Needless to say, Atwine is so close to Museveni, so much so
that she has for long been the physician for the First Family. Another
revealing appointment is the appointment of journalist Andrew Mwenda’s sister,
the scandal-ridden Margaret Muhanga as state minister in charge of primary
healthcare. This
appointment in the middle of a pandemic clearly shows the priorities for
Uganda’s President.
To quote Ugandan legislator, Mathias Mpuga, the government
of Uganda is the most pervasive and potentially dangerous virus to Ugandans
than Covid-19. I was forced to conquer with Mpuga’s statement after my shocking
discovery of Museveni’s recent spending, when he ordered his government to
spend $30 million of taxpayers’ money for the purchase of luxurious cars for
members of parliament. This was highly questionable at a time his government is
failing to provide healthcare for Covid-19 infected people.
Hundreds of Ugandans are dying everyday for lack of medical
care due to the pandemic. The country is unable to supply much needed oxygen to
its people in ICU wards and thousands die yet it would have been avoidable. For
Museveni, Ugandans can die so long as his notorious mafia network is well
secured.
For three decades, Museveni’s nepotism has been very
consistent and a concern to many. Uganda is increasingly plunging into
a chaotic state. The economy is more and more unsteady and the distribution of
wealth among Ugandans is imbalanced more than ever before, as capital is
centralized in the President’s family and his notorious brother’s mafia network
through looting and other serious economic crimes by Museveni’s entourage at
the detriment of the Ugandan people.
Remarkably, the once alive National Resistance Movement
(NRM) has turned out to be ideologically bankrupt. The values of
accountability, people centeredness and pragmatism are no longer wanted.

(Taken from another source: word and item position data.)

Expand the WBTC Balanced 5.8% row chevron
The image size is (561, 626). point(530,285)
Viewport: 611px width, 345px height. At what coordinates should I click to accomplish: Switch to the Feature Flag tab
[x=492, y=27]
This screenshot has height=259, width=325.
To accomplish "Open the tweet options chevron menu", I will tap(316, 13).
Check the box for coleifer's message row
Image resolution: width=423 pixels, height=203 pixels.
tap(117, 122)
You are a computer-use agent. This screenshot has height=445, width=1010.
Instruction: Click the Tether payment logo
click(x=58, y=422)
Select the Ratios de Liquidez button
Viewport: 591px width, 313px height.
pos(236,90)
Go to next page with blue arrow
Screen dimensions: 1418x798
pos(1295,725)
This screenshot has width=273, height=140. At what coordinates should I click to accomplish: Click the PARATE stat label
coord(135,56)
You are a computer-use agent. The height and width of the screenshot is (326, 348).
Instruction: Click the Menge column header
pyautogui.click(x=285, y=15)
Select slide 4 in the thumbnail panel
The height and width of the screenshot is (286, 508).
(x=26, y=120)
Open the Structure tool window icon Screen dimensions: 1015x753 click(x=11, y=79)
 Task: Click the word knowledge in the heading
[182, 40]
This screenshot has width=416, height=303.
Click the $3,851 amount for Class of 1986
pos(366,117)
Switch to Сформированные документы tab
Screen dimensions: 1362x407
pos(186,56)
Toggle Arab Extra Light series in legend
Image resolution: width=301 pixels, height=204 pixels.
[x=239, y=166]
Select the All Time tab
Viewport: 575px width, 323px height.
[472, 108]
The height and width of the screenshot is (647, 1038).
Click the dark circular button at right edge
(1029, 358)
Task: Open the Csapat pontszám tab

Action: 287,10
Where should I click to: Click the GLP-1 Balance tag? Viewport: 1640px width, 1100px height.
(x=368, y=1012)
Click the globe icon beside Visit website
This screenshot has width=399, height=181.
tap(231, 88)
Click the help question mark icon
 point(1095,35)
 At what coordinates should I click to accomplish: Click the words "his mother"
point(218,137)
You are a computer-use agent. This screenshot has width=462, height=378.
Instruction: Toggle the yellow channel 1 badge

The question, however, is: have these values ever been the
NRM’s real etiquette or just slogans used to ascend to power? How come the NRM
is increasingly disintegrating along particular reimbursements issues or along
some misunderstanding with the President’s inner circle? What
place do Ugandans occupy in Museveni’s governance equation? Where does the NRM
place Ugandans in all its considerations?